EXTRACT
This is the old Ternyata site, maintained for archival purposes. You can see the new site at http://www.ternyata.org
By Elizabeth Pisani
615 words
2 August 1988
Reuters News
English
(c) 1988 Reuters Limited

NEW DELHI, Aug 2, Reuter - Typhoid and hepatitis are threatening to follow the cholera epidemic now raging in New Delhi, doctors say.

Their warning comes as city officials accused each other of criminal negligence in allowing the health crisis to arise.

By Tuesday, in the month since monsoon rains brought cholera to the slums of east Delhi, city officials say 215 people have died. Hospitals are littered with victims.

The rains sent sewage seeping into the water supply pumped up by slum residents from government-installed handpumps.

"Cholera is the waterborne disease that takes hold first, but typhoid and hepatitis thrive in the same filthy conditions," said a doctor at the World Health Organisation (WHO).

"There is a very real danger that they will surface in east Delhi on the same scale cholera has done."

In the worst hit area, where sewage raked from open drains lies in stinking heaps by the road, typhoid and hepatitis are already on the rise.

"My doctors tell me there has been an increase in both diseases, but we have yet to determine the scale of it," said K. Agarwal, head of a hospital surrounded by slums.

Saved data entries
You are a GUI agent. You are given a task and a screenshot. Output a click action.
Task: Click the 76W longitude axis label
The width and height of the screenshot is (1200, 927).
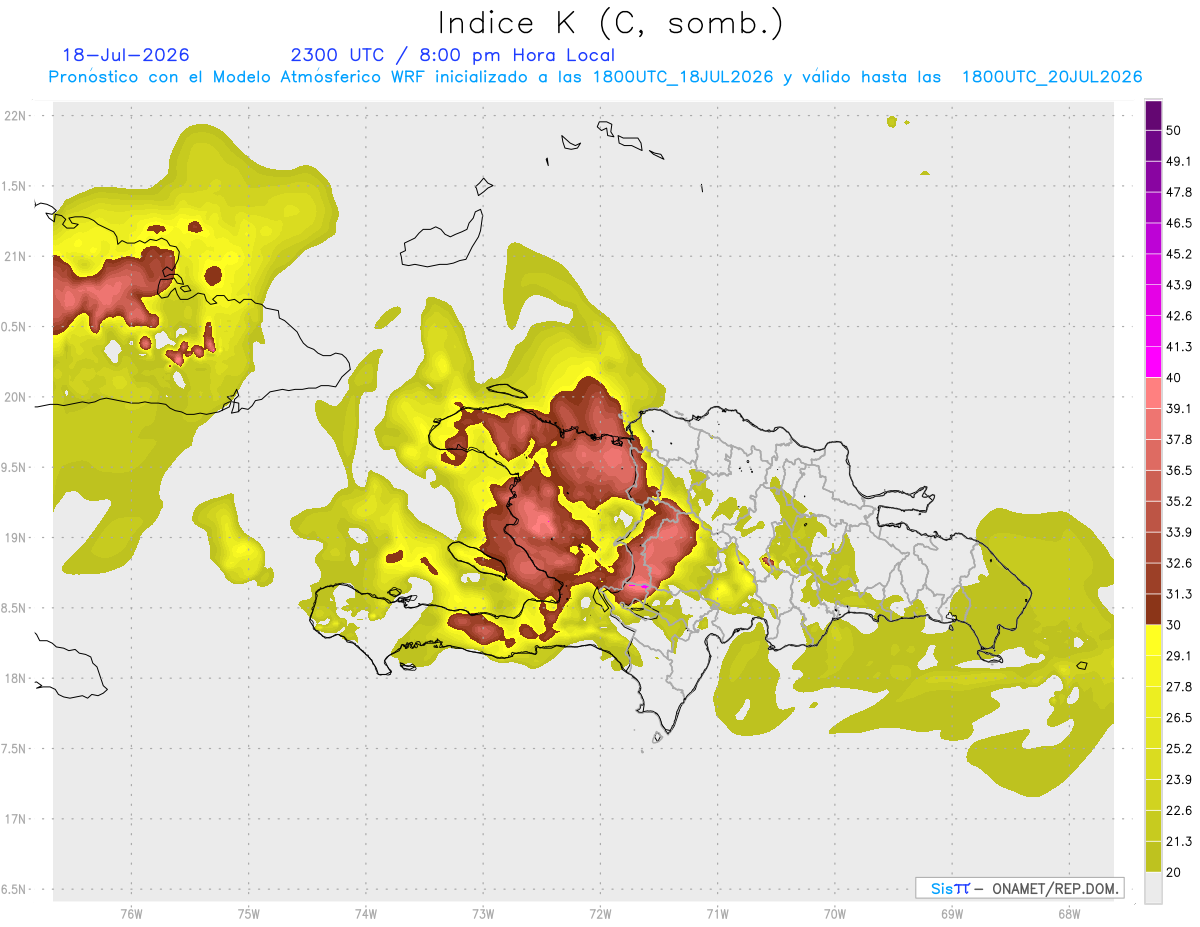tap(131, 914)
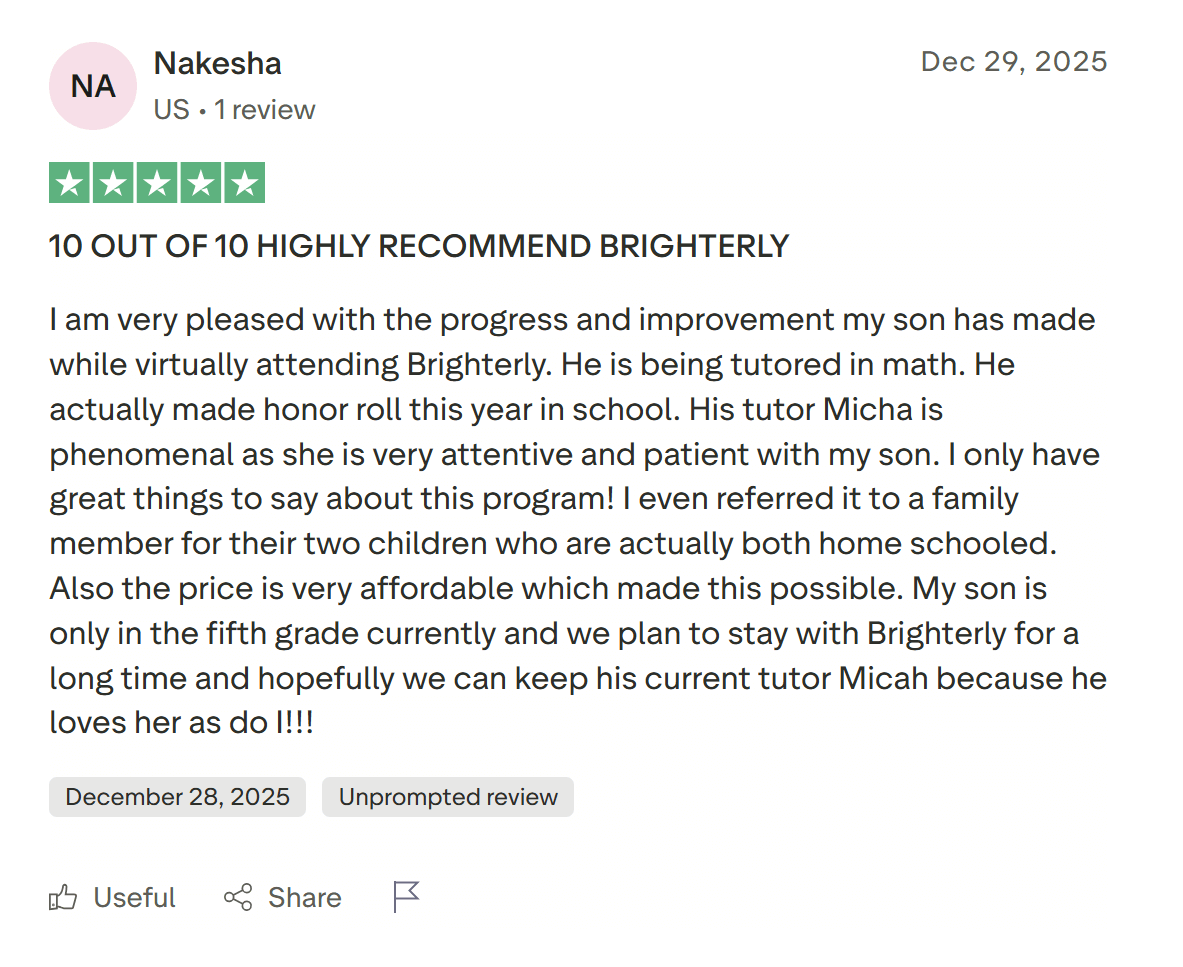The height and width of the screenshot is (967, 1183).
Task: Click the December 28, 2025 experience date tag
Action: [x=177, y=797]
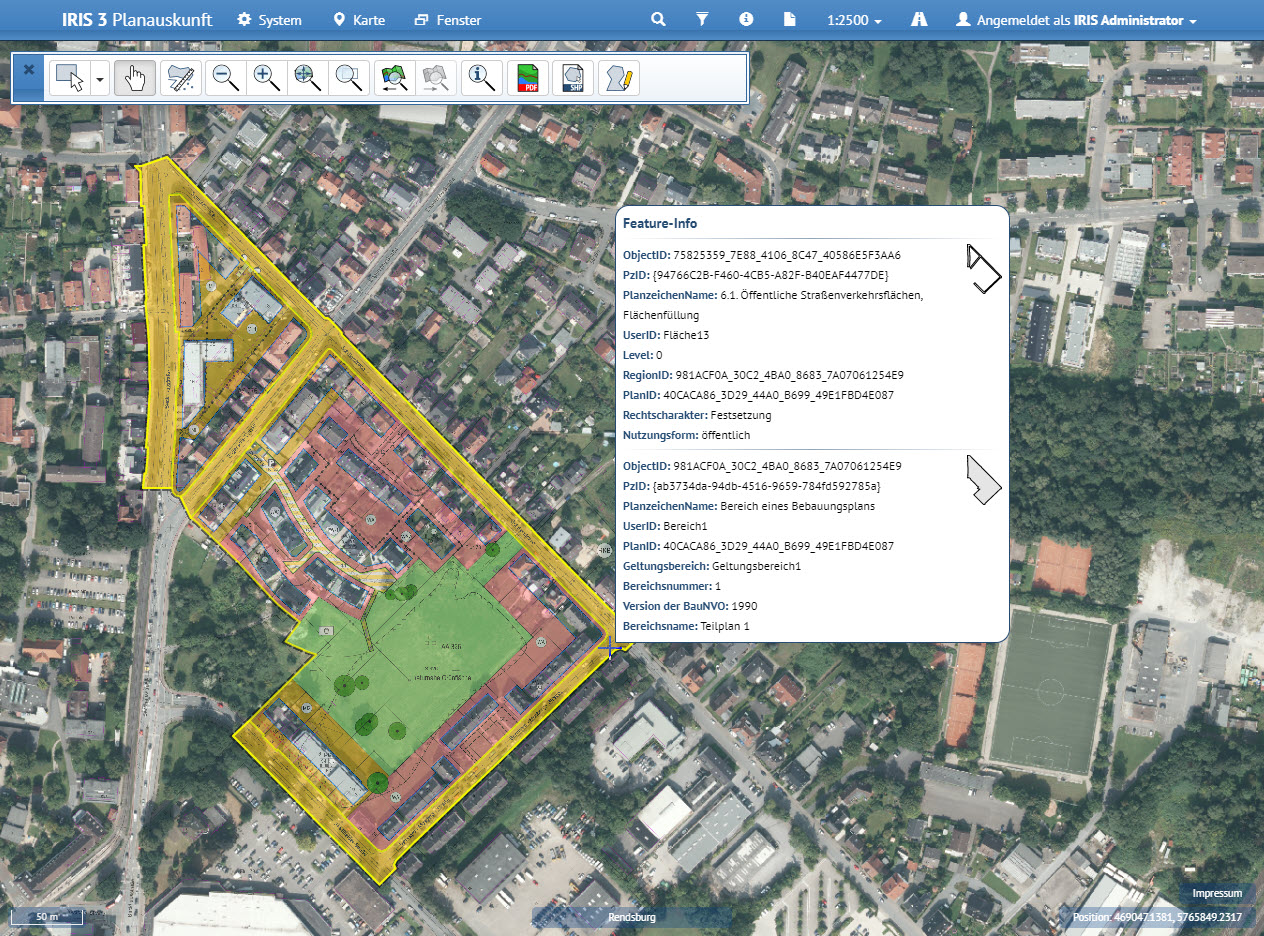Activate the feature info query tool
This screenshot has height=936, width=1264.
tap(482, 78)
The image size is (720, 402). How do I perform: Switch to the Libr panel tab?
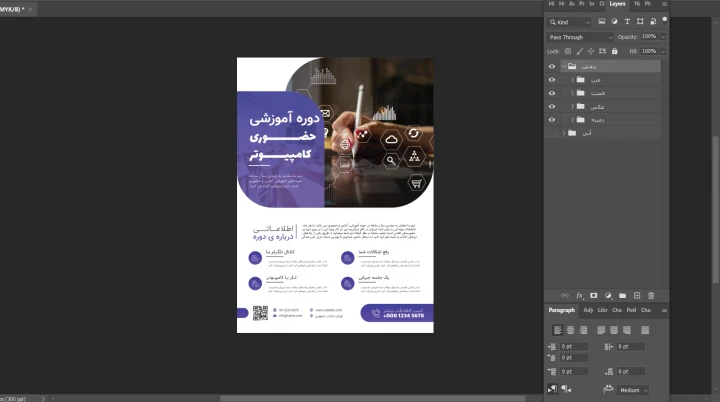[x=602, y=310]
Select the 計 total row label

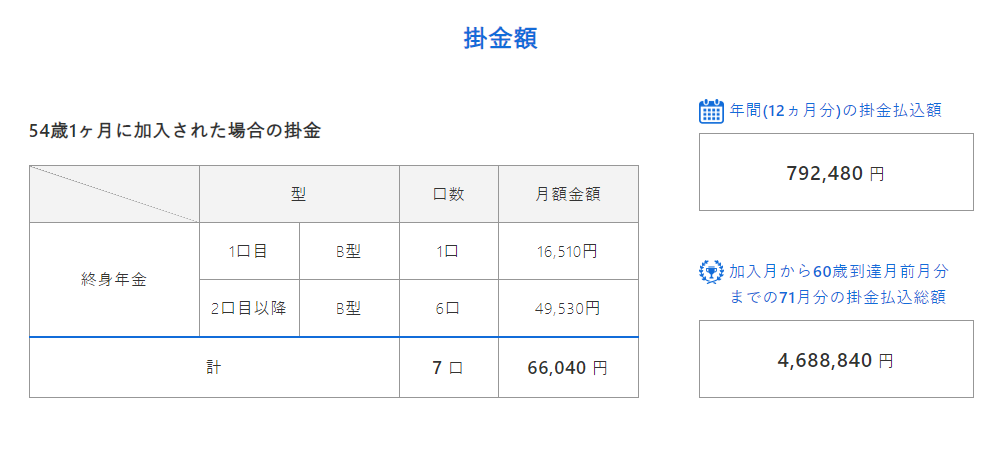(214, 368)
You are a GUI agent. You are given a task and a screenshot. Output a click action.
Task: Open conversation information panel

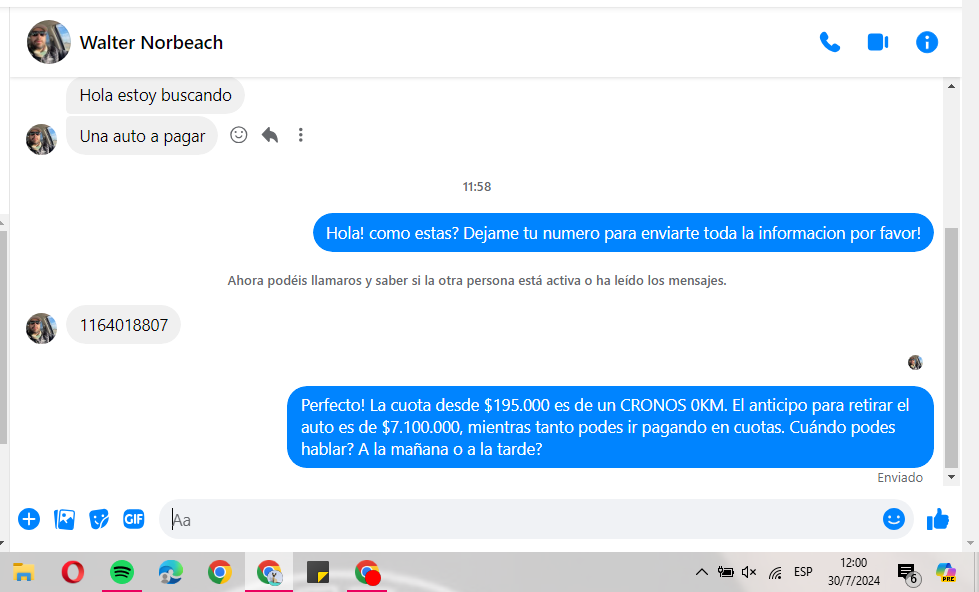coord(927,42)
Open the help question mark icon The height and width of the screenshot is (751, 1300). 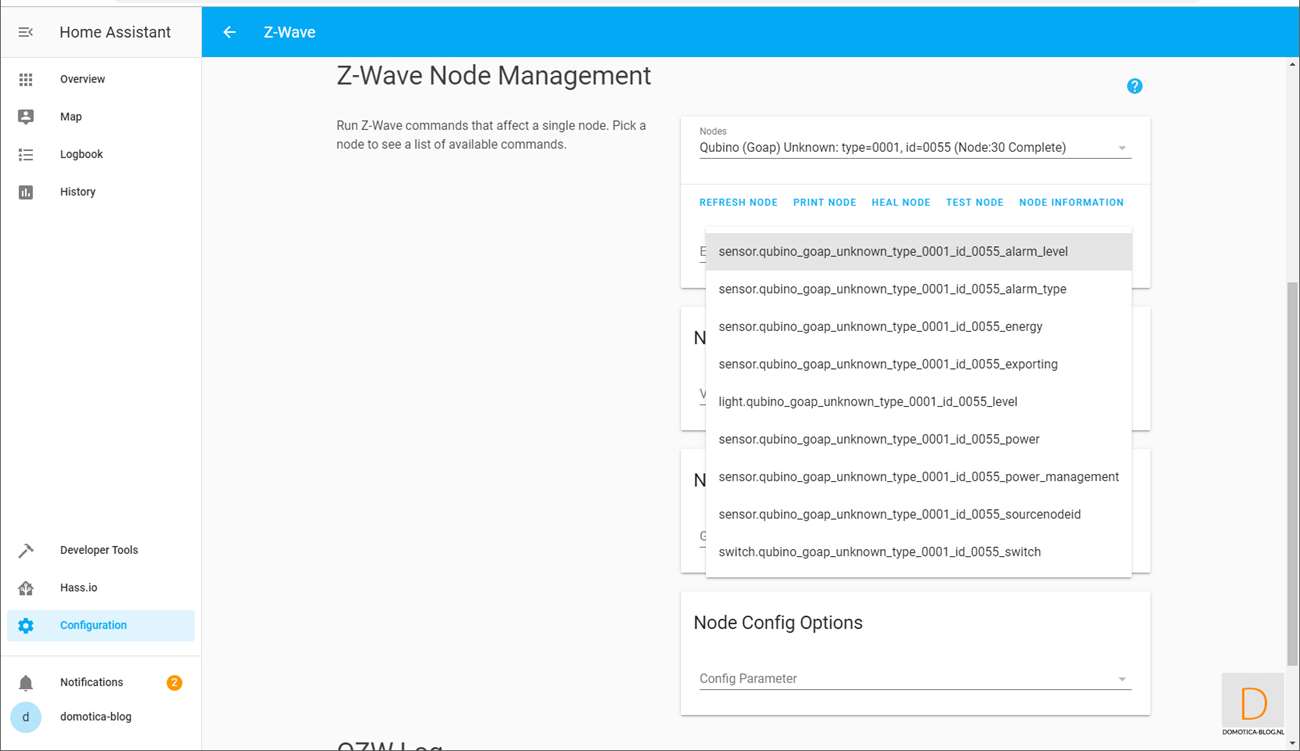click(1134, 86)
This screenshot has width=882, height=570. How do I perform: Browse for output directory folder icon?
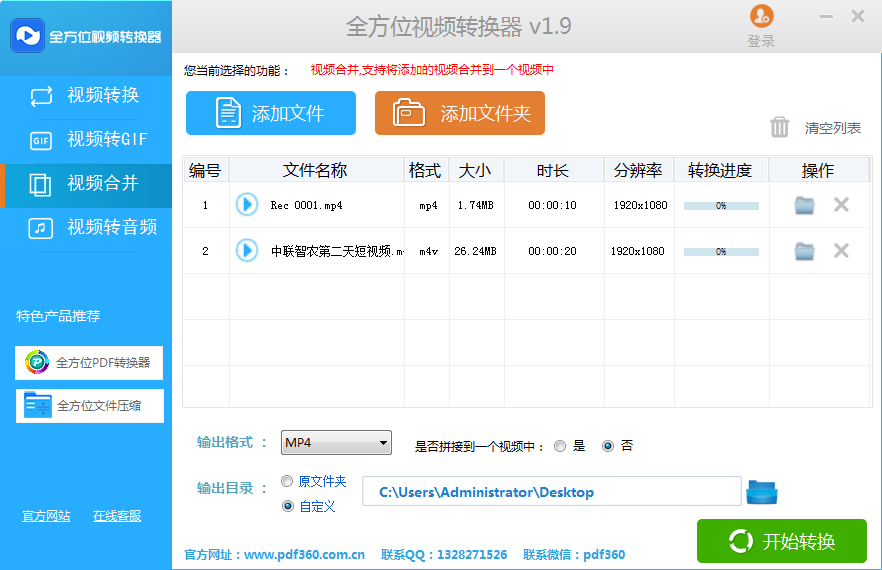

WHAT THE EXERCISE ASKS
Copy out the part of the Delhi cholera report that opens with the words containing "By Tuesday, in" and closes with "littered with victims.", substituting "Clinics" for "Hospitals".

ANSWER SPACE
By Tuesday, in the month since monsoon rains brought cholera to the slums of east Delhi, city officials say 215 people have died. Clinics are littered with victims.